_Your objective_. Could you return all of the entries below exactly, minus the pictures?
-.-.-
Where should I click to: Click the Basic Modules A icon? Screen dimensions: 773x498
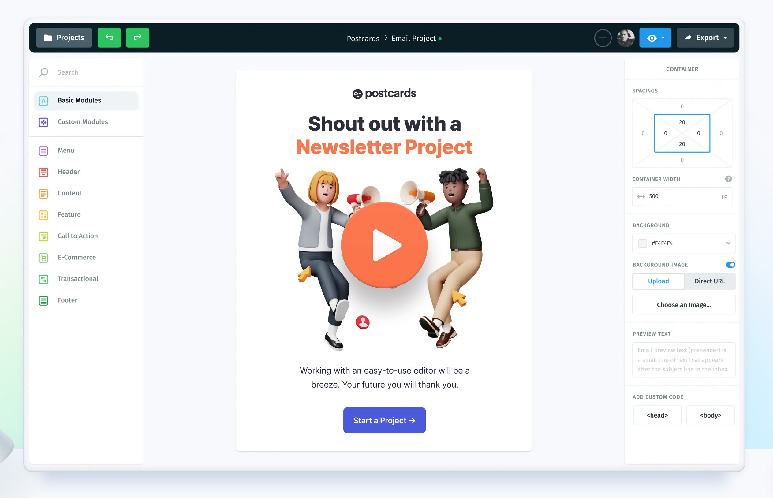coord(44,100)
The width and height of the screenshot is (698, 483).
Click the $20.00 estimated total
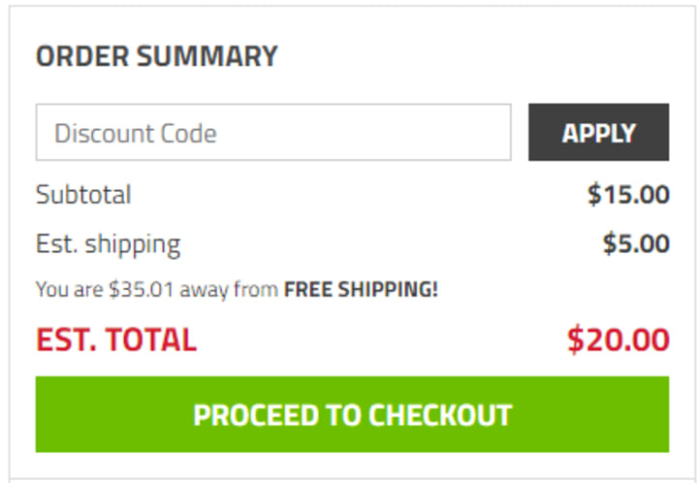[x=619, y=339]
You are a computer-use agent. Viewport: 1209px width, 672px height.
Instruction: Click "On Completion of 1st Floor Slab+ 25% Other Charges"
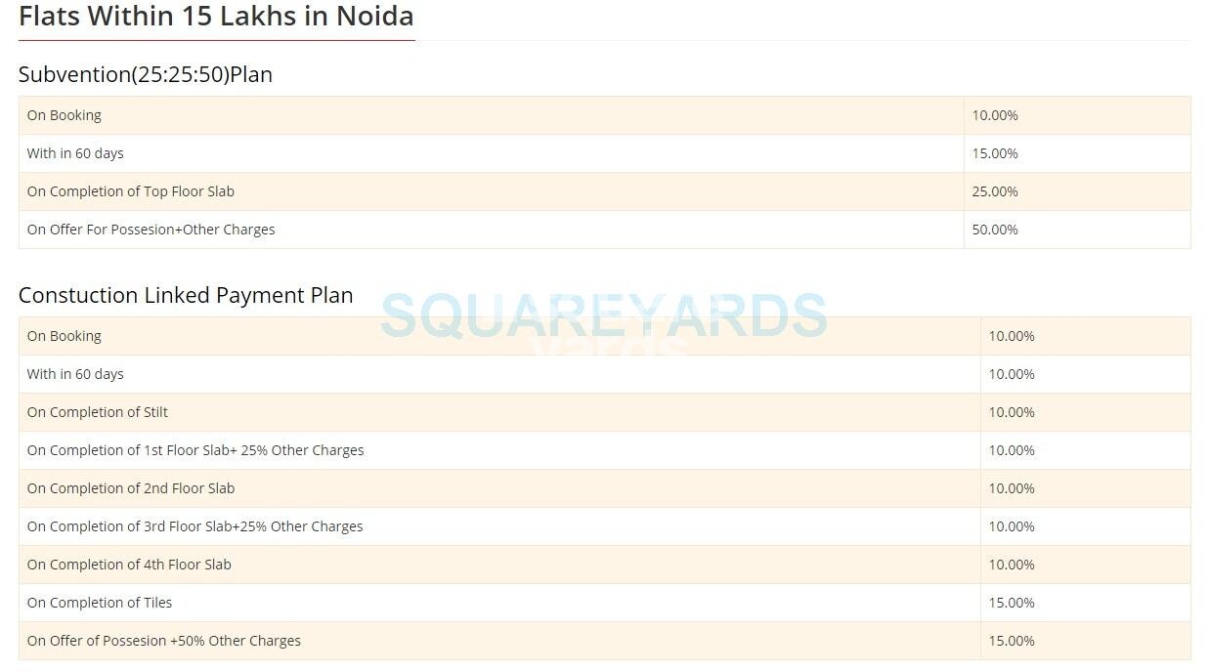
-.-.-
_Solution for this problem_.
Where should I click to: Click the Basic Modules A icon? Screen dimensions: 773x498
coord(44,100)
The width and height of the screenshot is (698, 483).
Click the $20.00 estimated total
[x=619, y=339]
You are a computer-use agent. Viewport: 1209px width, 672px height.
Instruction: Click "On Completion of 1st Floor Slab+ 25% Other Charges"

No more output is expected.